As caregivers, we can decide which behaviors to notice and how to respond to children’s actions. If we want to help children develop positive behaviors, we need to find children using desirable behaviors like sharing, cleaning up after themselves and helping others. Sometimes we may need to ignore undesirable behaviors (unless they are aggressive or dangerous) while we search for and focus on the child’s budding attempts at helpful and appropriate actions.

Caregivers can help children develop positive behaviors by using some of the following ideas:
1. Be specific with praise. Children need specifics. Saying, Gen, you put all your art materials away, even your apron. I like that. Thanks, helps Gen know what part of her actions got your approval.
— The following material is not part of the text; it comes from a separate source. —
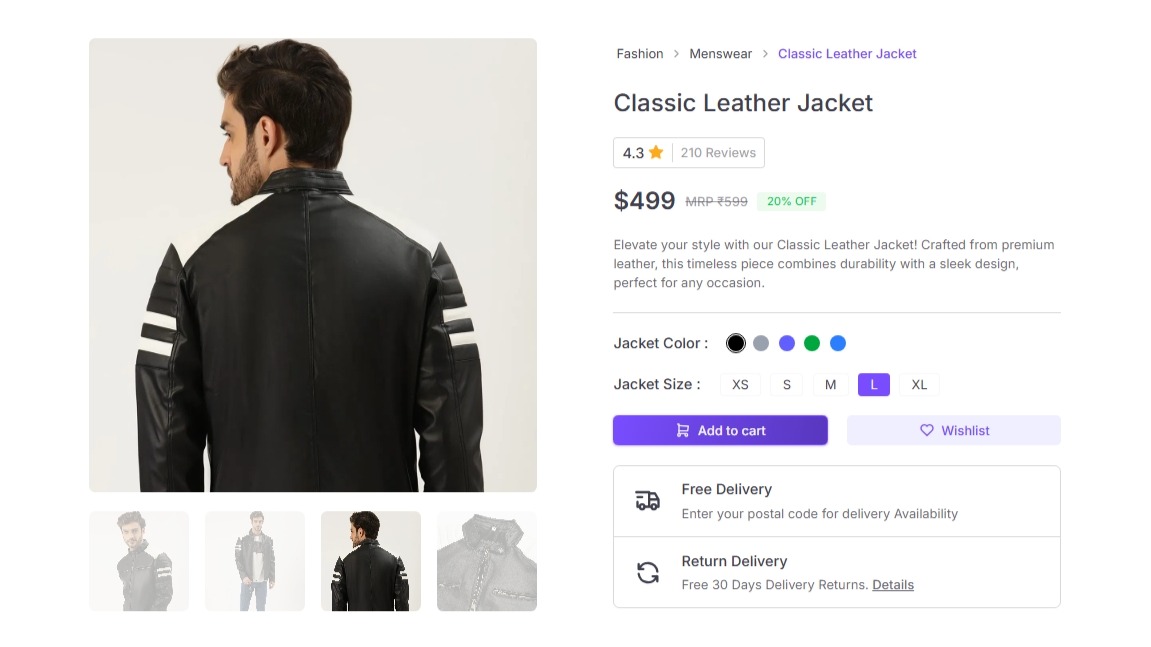View the jacket collar close-up thumbnail
1151x647 pixels.
pyautogui.click(x=487, y=561)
Telling her that she is such a good girl does not underscore, reinforce, or strengthen her appropriate disposal of art materials. Research tells us that children who are praised for specific behaviors become better problem solvers than those who are praised for general personality characteristics like being smart or being good.

2. Don’t dilute compliments. Although she put the materials away, Gen forgot to wipe some spilled paint drops off the table. When we focus on the positive action -- Great job putting the art supplies back! Gen can relish the praise and feel good about her accomplishment. It might be wise to remind her about wiping tables another time.

3. Expect positive behaviors. Children generally live up (or down) to our expectations. Every child does some appropriate things every day. It is our job to pay attention to those appropriate behaviors. Although two-year-old Jamie grabbed at Ashley’s snack and screamed at Nathan, she also shared Legos for the first time and hung Kinesha’s coat back on the hook. A child who gets attention for screaming and grabbing learns to scream louder and grab more often. Adult attention for sharing and prosocial actions helps those positive behaviors multiply.

4. Be honest with approval. Children know when adults are sincere and when they are not. They need to be able to trust the adults in their lives. So, say what you mean and mean what you say. Avoid gushing over an art project if you don’t like it. Instead, ask, "How did you get the idea to paint this picture?" or say, "Tell me more about this yellow part."

5. Notice the effort. Most children are enthusiastic about learning a new skill but they can get discouraged along the way. Give clear feedback. You are working so hard to sand the wood really smooth and use specific praise Nice sanding job at the corners! Noticing and encouraging small steps helps children stay on track and enjoy the process as they work toward mastering a task.

As parents and teachers, we want the best for children. We want them to have good social skills, to be competent, and to feel good about themselves. How we respond to their behavior is a key element in how children choose to behave. The behaviors we notice and encourage are often the ones that grow and last.